7. Unfunded Promise to Pay; No Segregation of Funds or Assets. Nothing in this Plan shall require the segregation of any assets of the Company or any type of funding by the Company, it being the intention of the parties that the Plan be an unfunded arrangement for federal income tax purposes. No participant shall have any rights to or interest in any specific assets or shares of common stock of the Company by reason of the Plan, and any participants rights to enforce payment of the obligations of the Company hereunder shall be those of a general creditor of the Company.
8. Restricted Securities. The shares of the Companys common stock paid to directors under the Plan, whether newly issued shares or previously issued shares acquired by the Company, will be deemed to be restricted securities within the meaning of Rule 144 under the Securities Act of 1933. Accordingly, such shares must be resold in compliance with the registration requirements of the Securities Act of 1933 or an exemption therefrom.
9. Nonassignability. The right of a participant to receive any unpaid portion of the participants Deferred Compensation Account shall not be assigned, transferred, pledged or encumbered or subjected in any manner to alienation or anticipation.
10. Administration. This Plan shall be administered by the Plan Administrator, who shall have the authority to adopt rules and regulations for carrying out the Plan and to interpret, construe and implement the provisions thereof. The Plan Administrators interpretation of the Plan shall be final and binding on all parties. In the event of any stock split, reverse stock split, merger, reorganization, extraordinary dividend or other similar transaction or event affecting the common stock of the Company, the Plan Administrator is authorized to make appropriate adjustments to participants Deferred Compensation Accounts to reflect such transactions or events.
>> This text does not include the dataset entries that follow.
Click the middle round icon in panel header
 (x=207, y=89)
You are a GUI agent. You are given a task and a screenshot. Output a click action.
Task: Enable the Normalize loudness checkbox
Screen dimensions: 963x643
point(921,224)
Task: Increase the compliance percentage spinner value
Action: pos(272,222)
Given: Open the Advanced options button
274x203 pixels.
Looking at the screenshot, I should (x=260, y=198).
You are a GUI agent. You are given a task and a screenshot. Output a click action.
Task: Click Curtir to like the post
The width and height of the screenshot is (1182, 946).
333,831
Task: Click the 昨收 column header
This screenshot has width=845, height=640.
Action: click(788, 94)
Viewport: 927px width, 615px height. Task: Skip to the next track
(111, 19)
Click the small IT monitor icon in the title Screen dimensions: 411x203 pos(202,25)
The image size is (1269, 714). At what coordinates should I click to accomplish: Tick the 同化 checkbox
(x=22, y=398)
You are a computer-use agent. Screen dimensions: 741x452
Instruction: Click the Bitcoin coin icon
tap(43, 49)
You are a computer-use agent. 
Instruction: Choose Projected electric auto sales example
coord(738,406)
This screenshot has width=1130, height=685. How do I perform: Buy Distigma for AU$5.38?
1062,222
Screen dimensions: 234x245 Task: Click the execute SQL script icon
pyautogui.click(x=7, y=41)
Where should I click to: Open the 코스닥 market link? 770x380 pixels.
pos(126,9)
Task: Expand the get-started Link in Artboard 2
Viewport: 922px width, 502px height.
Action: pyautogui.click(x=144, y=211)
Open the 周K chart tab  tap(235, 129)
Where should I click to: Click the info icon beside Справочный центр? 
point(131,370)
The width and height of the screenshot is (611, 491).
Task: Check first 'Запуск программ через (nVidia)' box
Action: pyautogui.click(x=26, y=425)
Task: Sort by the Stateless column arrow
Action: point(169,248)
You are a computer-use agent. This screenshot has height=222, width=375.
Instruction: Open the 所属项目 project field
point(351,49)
11. Construction. The Plan is intended to comply with Internal Revenue Code Section 409A and any regulations and guidance thereunder and shall be interpreted and operated in accordance with such intent. The laws of the state of Texas shall govern all questions of law arising with respect to the Plan, without regard to the choice of law principles of any jurisdiction, except where the laws governing the Plan are preempted by the laws of the United States. The Plan is intended to be construed so that participation in the Plan will be exempt from Section 16(b) of the Exchange Act pursuant to regulations and interpretations issued from time to time by the Securities and Exchange Commission. If any provision of the Plan is held to be illegal or void, such illegality or invalidity shall not affect the remaining provisions of the Plan, but shall be fully severable, and the Plan shall be construed and enforced as if the illegal or invalid provision had never been inserted. This document constitutes the entire Plan, and supersedes any prior oral or written agreements on the subject matter hereof.
12. Amendment and Termination. The Board is authorized to make any amendments and modifications to the Plan at any time, and the Plan Administrator is authorized to make amendments and modifications to the Plan that he or she deems necessary for ease of administration and for carrying out the purpose of the Plan. The Board may terminate the Plan and distribute the Deferred Compensation Accounts to participants in accordance with and subject to the rules of Treas. Reg. §1.409A-3(j)(4)(ix), or successor provisions, and any generally applicable guidance issued by the Internal Revenue Service permitting such termination and distribution. Notwithstanding the foregoing, no such amendment, modification, or termination shall, without the consent of a participant, adversely affect the amounts theretofore accrued in the participants Deferred Compensation Account.